WHAT TO PRODUCE
Tell how many lines in these records contain the string "Festivalhopper", with only the number as the reply.

Stored items
--- START ---
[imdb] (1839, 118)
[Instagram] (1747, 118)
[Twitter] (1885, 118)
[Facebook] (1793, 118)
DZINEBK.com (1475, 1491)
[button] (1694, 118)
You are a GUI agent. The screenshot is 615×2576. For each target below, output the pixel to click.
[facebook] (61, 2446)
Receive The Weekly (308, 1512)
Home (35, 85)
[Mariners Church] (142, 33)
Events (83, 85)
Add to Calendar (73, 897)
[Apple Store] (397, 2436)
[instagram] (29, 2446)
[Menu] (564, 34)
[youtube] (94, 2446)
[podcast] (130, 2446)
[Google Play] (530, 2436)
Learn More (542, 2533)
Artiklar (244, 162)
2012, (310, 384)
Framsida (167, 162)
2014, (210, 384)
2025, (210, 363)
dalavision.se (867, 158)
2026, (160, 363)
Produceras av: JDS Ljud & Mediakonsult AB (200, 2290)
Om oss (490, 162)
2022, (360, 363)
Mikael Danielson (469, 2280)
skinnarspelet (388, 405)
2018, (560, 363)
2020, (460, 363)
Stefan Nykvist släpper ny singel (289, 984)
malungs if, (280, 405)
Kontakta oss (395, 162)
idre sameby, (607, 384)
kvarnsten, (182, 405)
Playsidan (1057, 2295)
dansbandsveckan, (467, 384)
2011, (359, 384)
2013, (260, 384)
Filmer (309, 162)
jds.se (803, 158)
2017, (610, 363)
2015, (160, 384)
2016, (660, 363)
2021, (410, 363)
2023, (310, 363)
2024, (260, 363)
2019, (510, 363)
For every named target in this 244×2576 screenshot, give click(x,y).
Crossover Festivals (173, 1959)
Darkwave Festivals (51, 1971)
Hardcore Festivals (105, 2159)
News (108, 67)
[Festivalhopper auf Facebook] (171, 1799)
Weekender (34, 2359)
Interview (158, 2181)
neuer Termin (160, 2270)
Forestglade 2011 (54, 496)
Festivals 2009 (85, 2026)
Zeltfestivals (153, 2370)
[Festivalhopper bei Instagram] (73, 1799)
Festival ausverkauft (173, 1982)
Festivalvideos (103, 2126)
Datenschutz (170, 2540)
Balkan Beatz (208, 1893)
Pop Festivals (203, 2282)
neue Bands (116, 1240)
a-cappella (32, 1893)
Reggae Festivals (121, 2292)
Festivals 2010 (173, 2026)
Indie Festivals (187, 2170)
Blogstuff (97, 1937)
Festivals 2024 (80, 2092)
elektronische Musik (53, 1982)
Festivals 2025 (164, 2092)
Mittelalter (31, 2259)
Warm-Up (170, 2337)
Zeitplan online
--- END ---
TASK RESULT
2